Wofford has hosted "The Dam Symposium: Small-Scale Dams & Hydro from Three Perspectives" as part of the Santee Cooper Lecture Series on Sustainability & Energy.

“The Dam Symposium” began with a public discussion at 7:30 p.m., Tuesday, March 16, 2010,  in Leonard Auditorium on the Wofford campus. It continued at 2 p.m. Wednesday, March 17 with a tour of the Glendale site and dam, followed by an informal discussion at the Goodall Environmental Studies Center, next to the Glendale post office.

Last fall, Wofford opened its Goodall Environmental Studies Center in Glendale, which the college developed through a $1.2 million renovation of the old mill office donated to the college by previous owner Glyn Morris, as well as three acres of surrounding property along the river. During the Symposium, three speakers led a public discussion of the role of small-scale hydro in our energy future.

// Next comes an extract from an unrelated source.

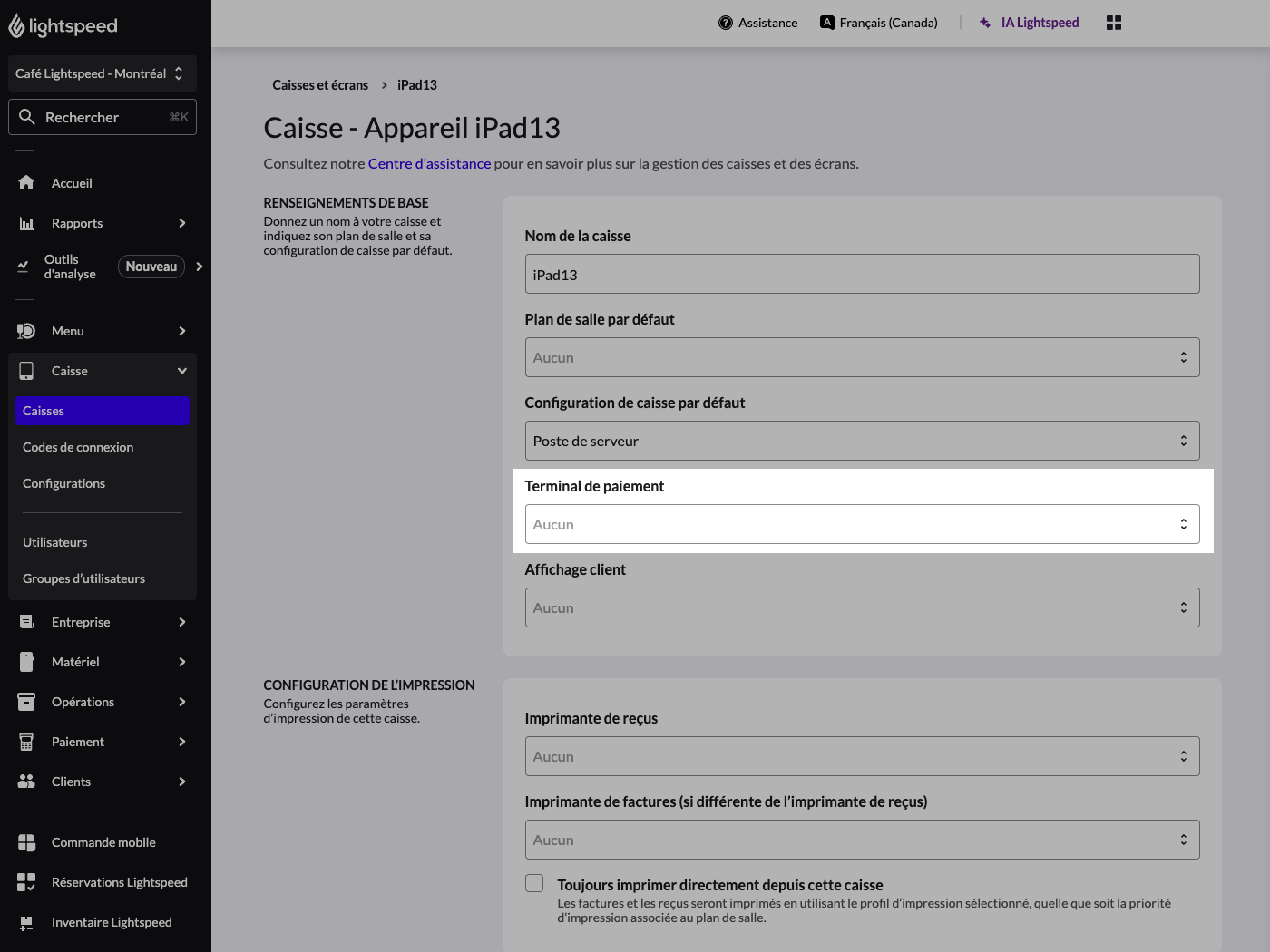Open Configuration de caisse par défaut dropdown
Viewport: 1270px width, 952px height.
(x=862, y=441)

"Since we received the Santee Cooper grant for our Sustainability & Energy series, I've always had the idea of doing (one) event a year where we would take an issue in sustainability and energy and explore it from different perspectives," said John Lane, a Wofford English professor and director of the Goodall Center. "So it made sense to make the first one small dams, because there are bunches of them in Spartanburg County and we happen to own one. So I thought, why not bring in a scientist, an activist and a writer who writes about such issues, and have them present their perspectives and then open the floor for questions."

Lane said that while the potential for the type of hydroelectric power generated from the Glendale site in the 19th century no longer feasibly exists, the college is considering a small alternative hydro on the dam as a demonstration project for Wofford students, local schools and visiting groups to learn about local history. One Wofford student is already working on interpretive signs for the Palmetto Conservation Foundation walking trail on the grounds, including one that explains past and possible future uses of the dam.

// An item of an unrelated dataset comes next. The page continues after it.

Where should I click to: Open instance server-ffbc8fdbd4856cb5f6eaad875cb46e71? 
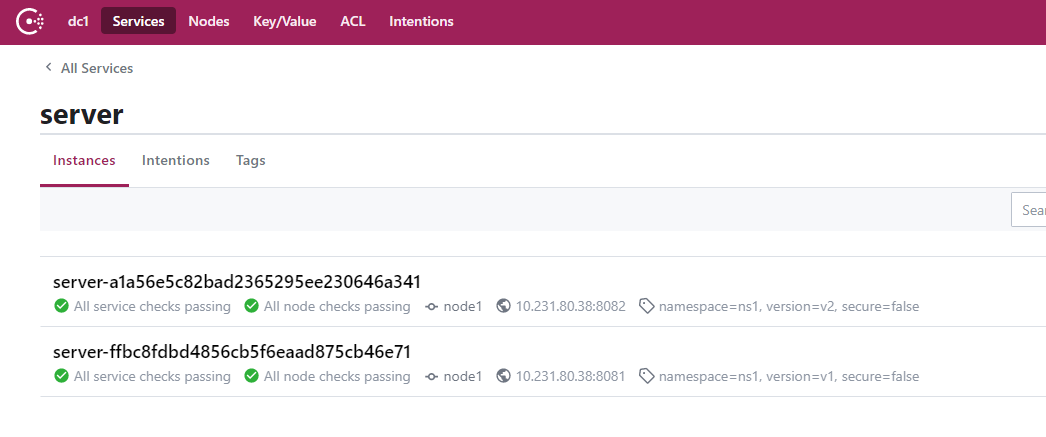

The three speakers for the symposium were John Seebach, chair of the Hydropower Reform Coalition who has spent recent years heavily involved in dam removal projects, Lane said; Ginger Strand, a New York City-based author whose book, "inventing Niagara," traces the course of natural wonder in America and illuminates what the falls tell us about our history, environment and ourselves; and Dave Hargett, principal and senior consultant with the Greer-based environmental consultancy HRI.

"What we're trying to do is open the thing wide open for talking about our dam and what its future will be," Lane said. "We still have a lot more education and study to do, but we take our responsibility as dam owners very seriously."